At least 50 Nigerian schoolgirls are still missing after an attack on a boarding school by Boko Haram jihadists, the local governor says.
Militants raided their school on Monday evening, but many of the students and staff had fled before they arrived.
It was initially thought that the girls had escaped but two days later, their whereabouts are still not known.
The attack comes four years after Boko Haram kidnapped more than 270 girls from a school in the town of Chibok.
That triggered a global campaign to try and rescue the so-called Chibok girls.
The latest attack was in Dapchi, Yobe state, about 275 km (170 miles) north-west of Chibok.
Locals living near the school told the BBC that about half the girls who had fled have been found after hiding in surrounding villages.
Officials are not calling this a kidnapping, and say many of the girls and teachers ran into the bush and may be found.
However, some parents say more than 51 girls are still missing.
One father told the BBC that about 93 girls were still unaccounted for, while another parent said they had seen a truck full of students being taken away.

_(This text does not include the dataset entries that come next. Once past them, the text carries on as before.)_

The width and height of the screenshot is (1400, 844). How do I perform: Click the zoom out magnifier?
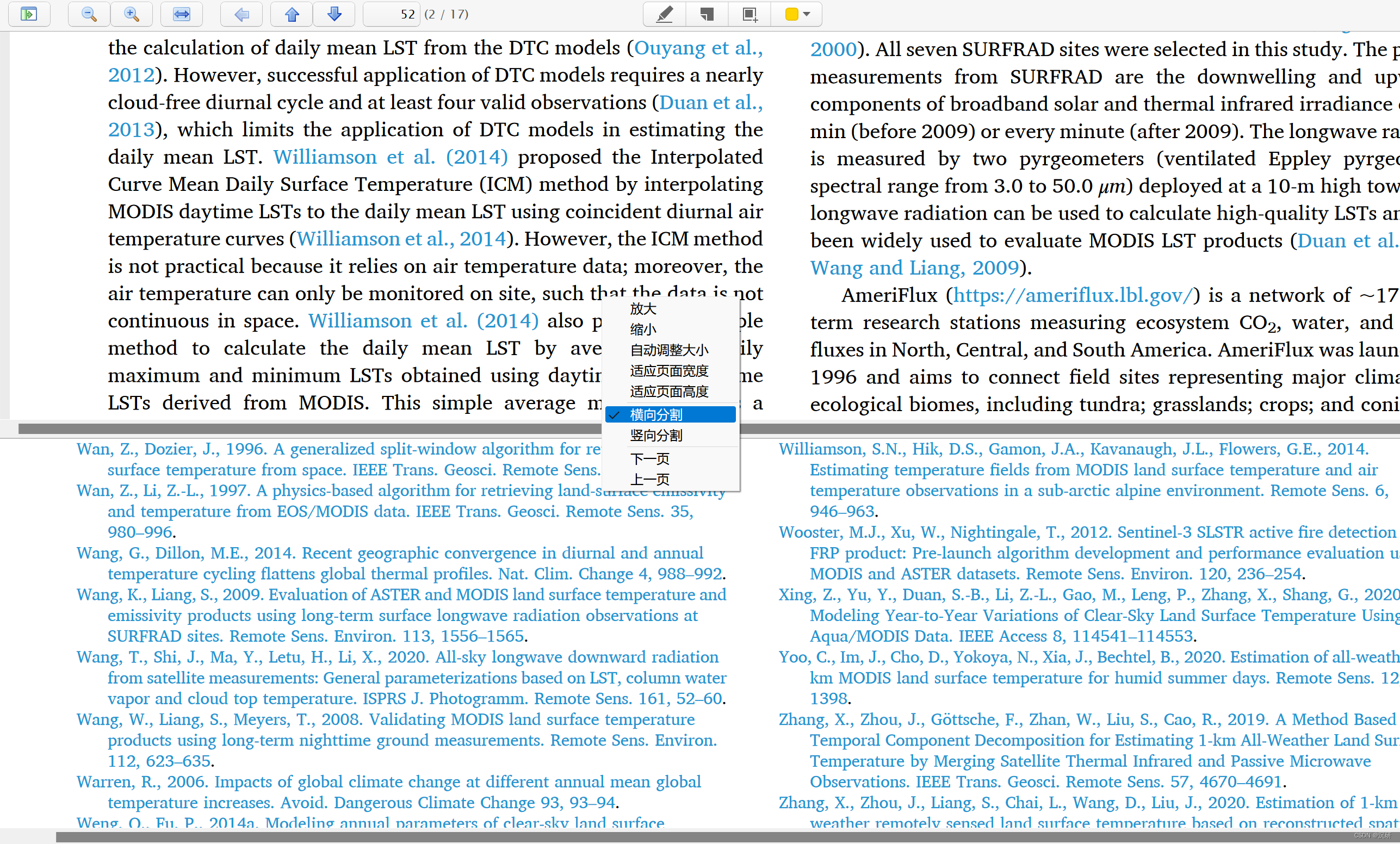[x=89, y=14]
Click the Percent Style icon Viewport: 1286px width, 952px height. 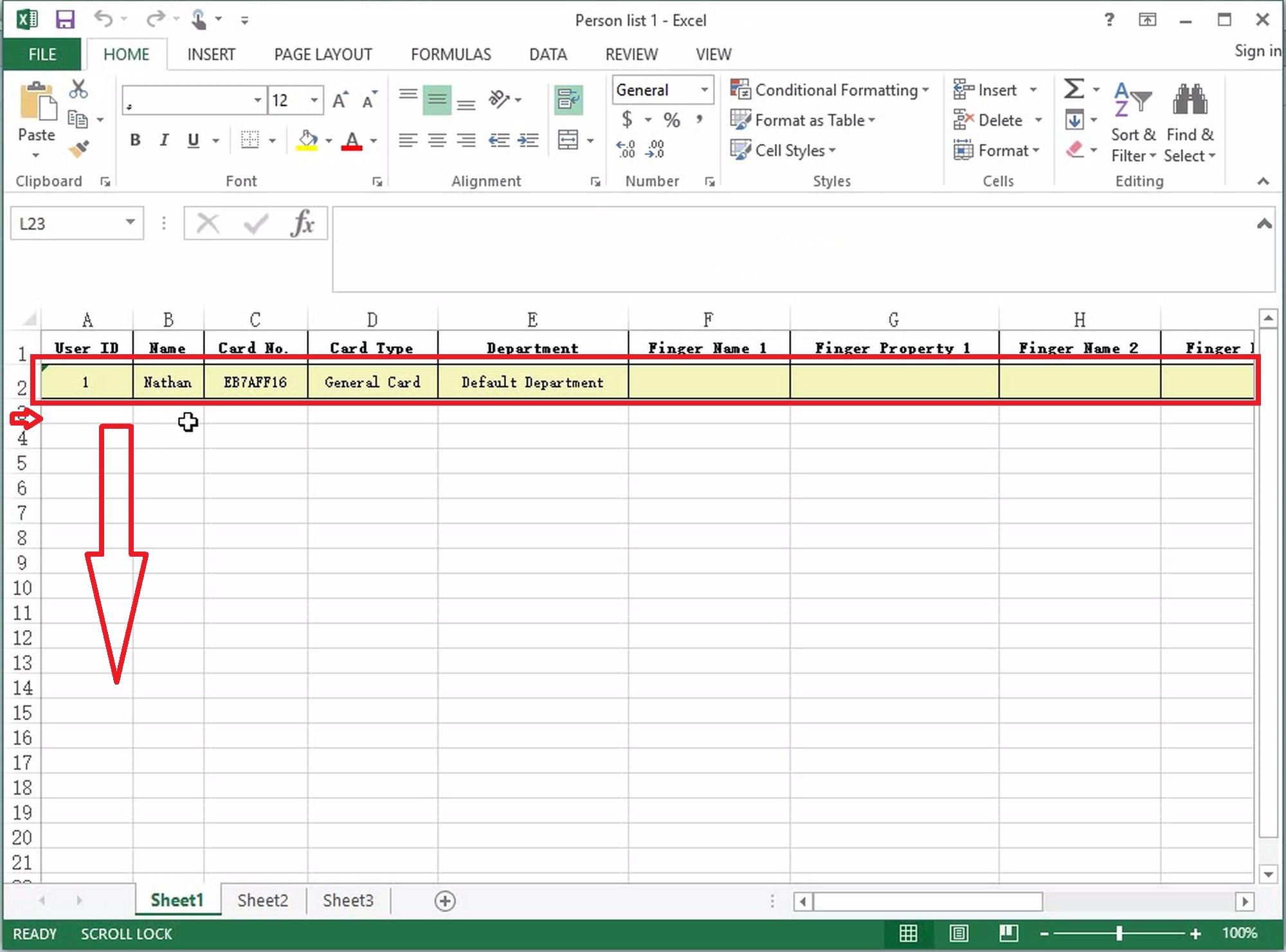tap(672, 120)
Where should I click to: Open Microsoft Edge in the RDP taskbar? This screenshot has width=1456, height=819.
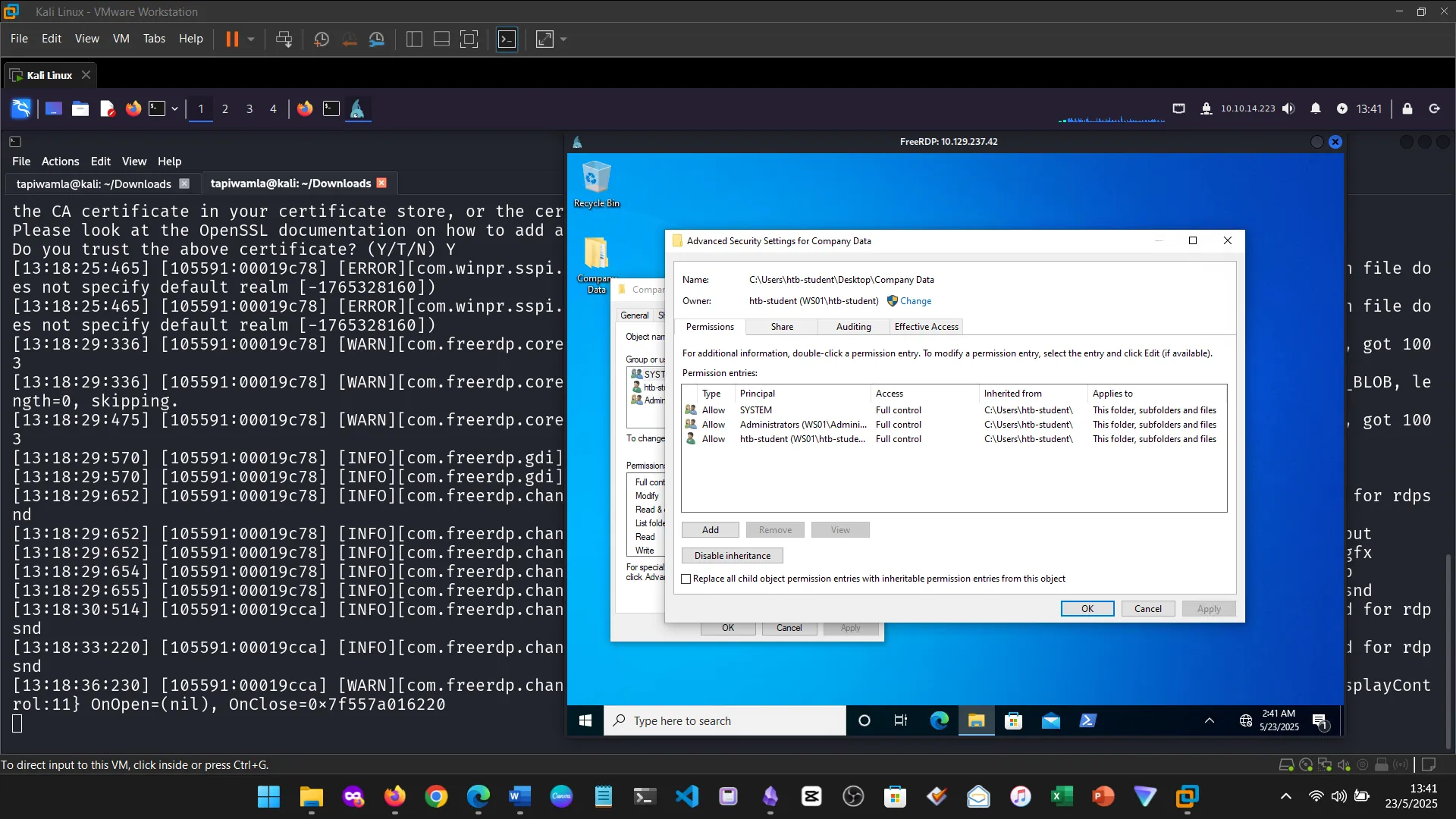939,720
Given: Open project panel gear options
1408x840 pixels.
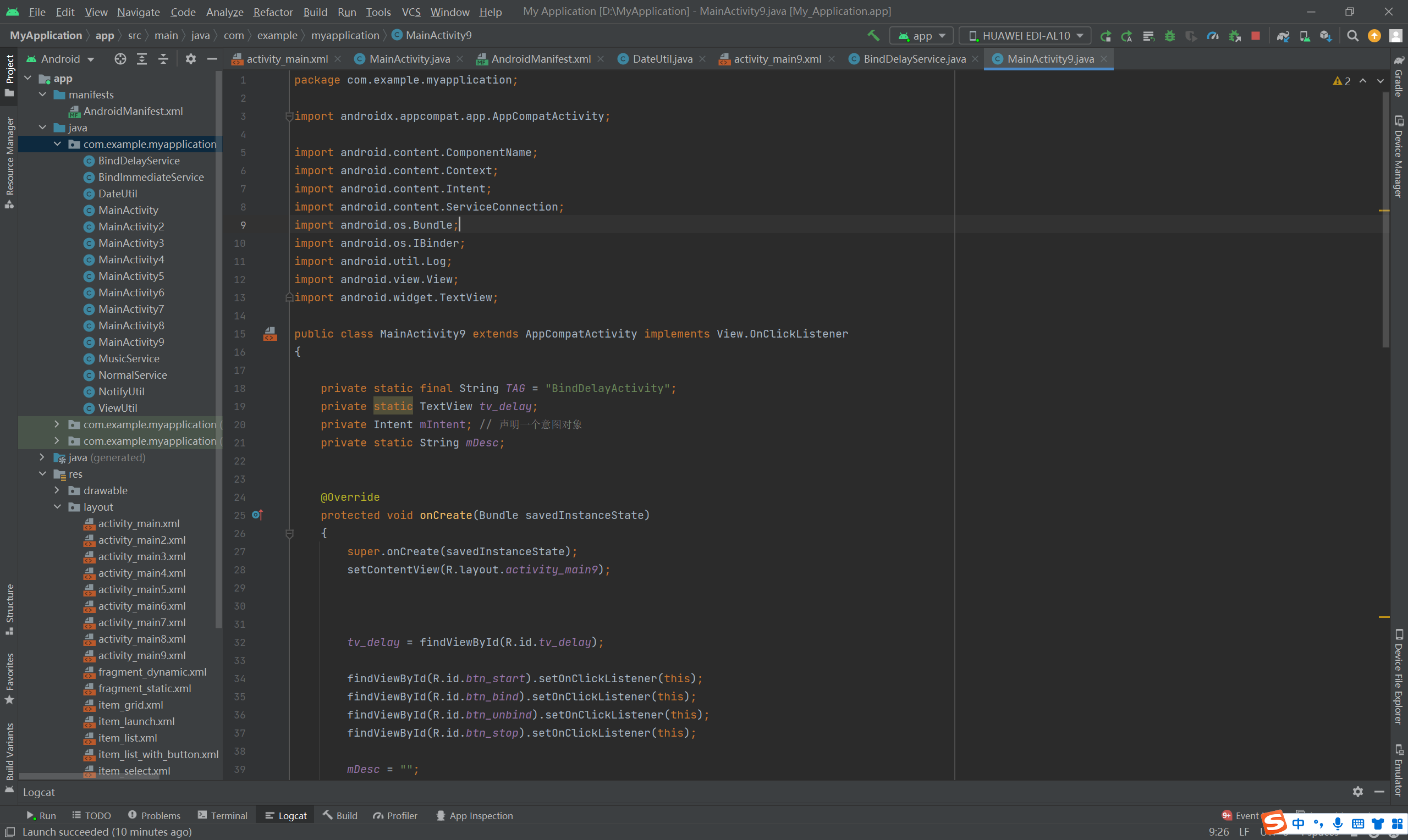Looking at the screenshot, I should [x=190, y=59].
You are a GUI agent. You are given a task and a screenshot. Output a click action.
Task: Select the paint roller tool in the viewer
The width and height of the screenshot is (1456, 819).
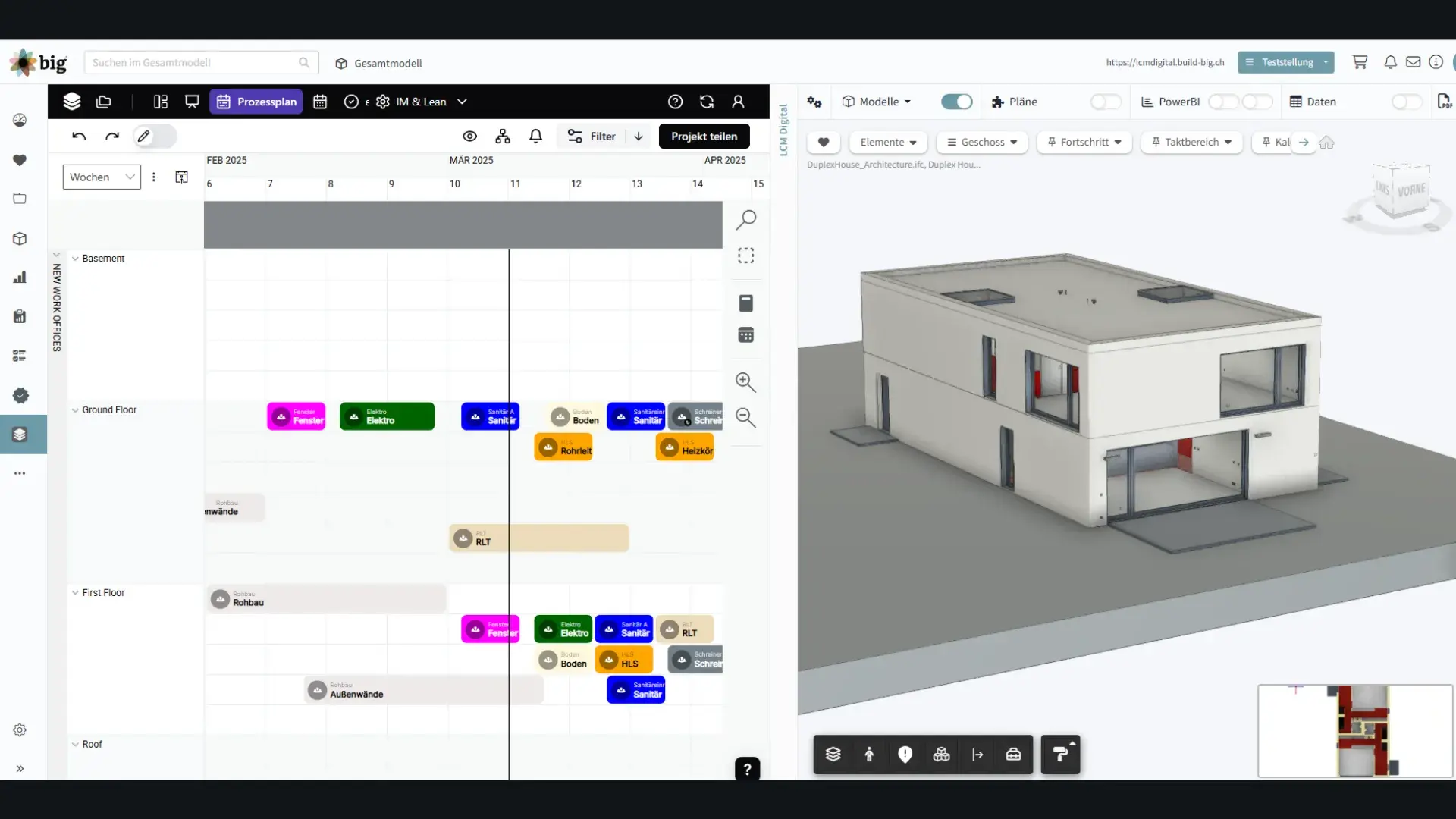[1059, 755]
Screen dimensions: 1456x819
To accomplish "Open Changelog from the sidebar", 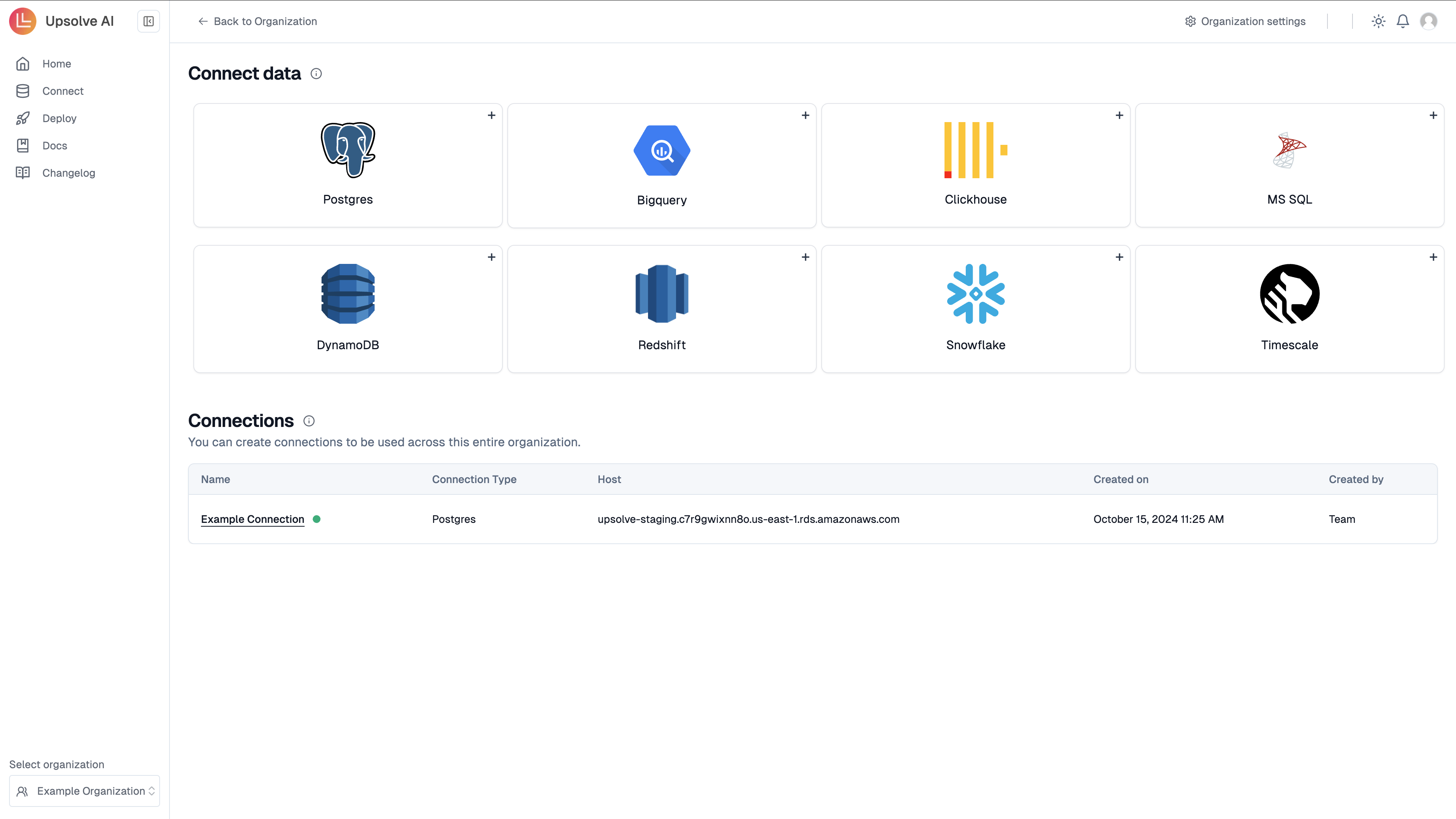I will pyautogui.click(x=68, y=173).
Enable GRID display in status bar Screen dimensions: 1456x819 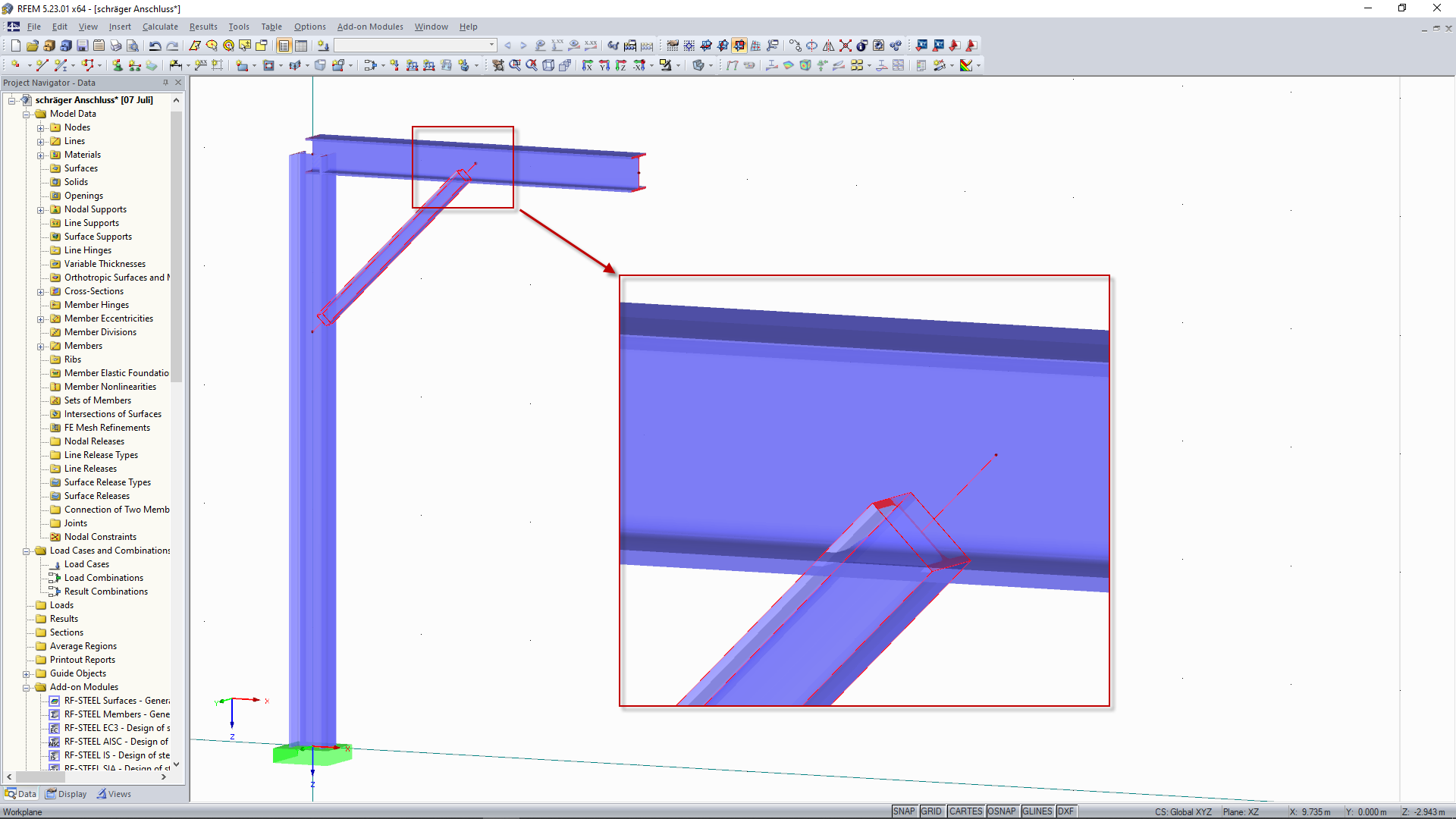(x=931, y=811)
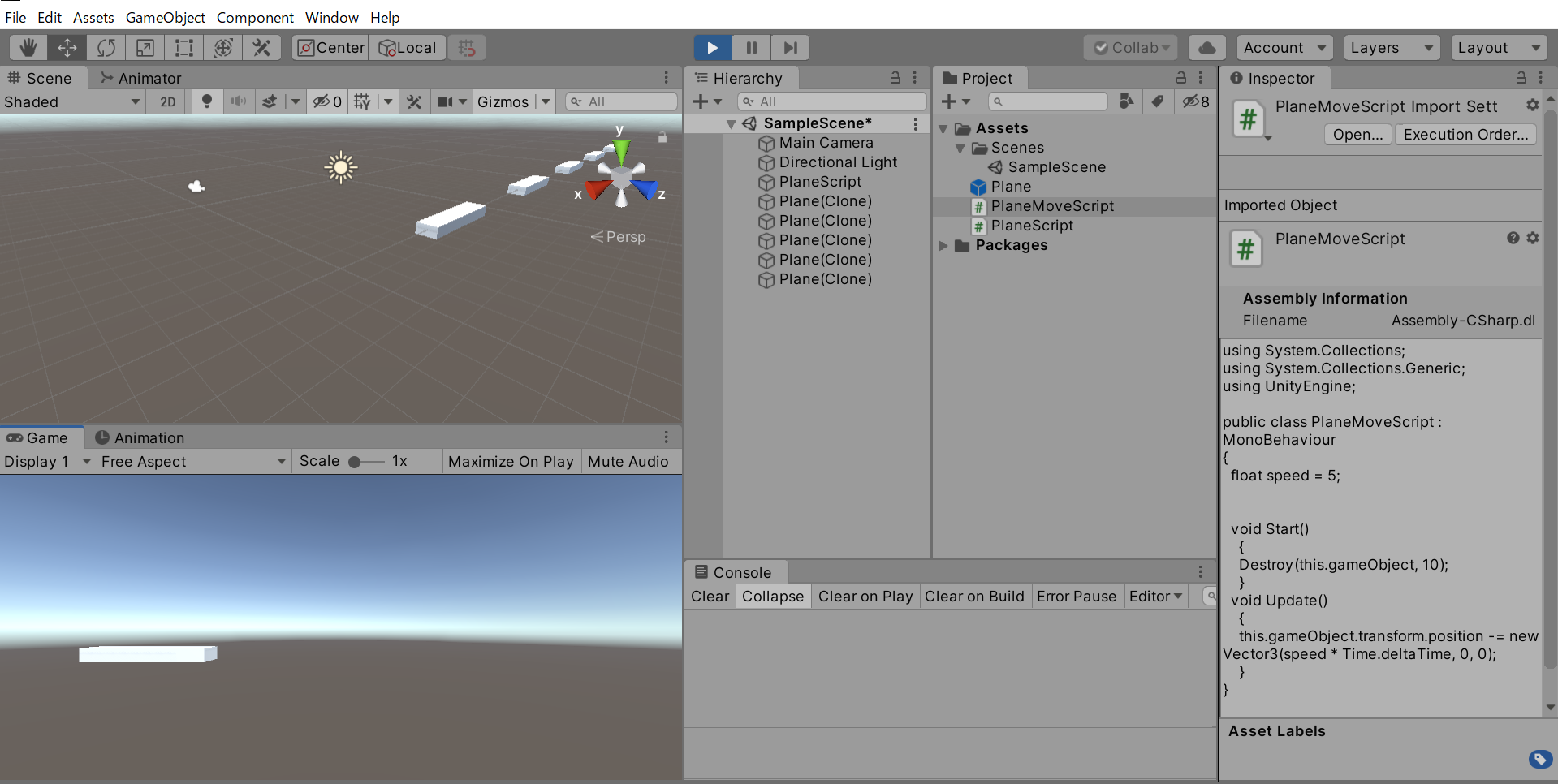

The security services are said to be combing the surrounding area to find the missing girls.
Some residents and civilian militia in Dapchi said they believed the jihadists had planned to kidnap schoolgirls in their town too, AFP news agency reports.
But a teacher at the school told the BBC the militants were only interested in looting, and left with food some three hours later.
They had also looted a shop, one resident said.
The jihadists came into the town, firing guns and letting off explosives, causing students and teachers to flee into the surrounding bush.
They say that Nigeria’s security forces – backed by military jets – later repelled the attack.
The school has been shut, and is being guarded by troops.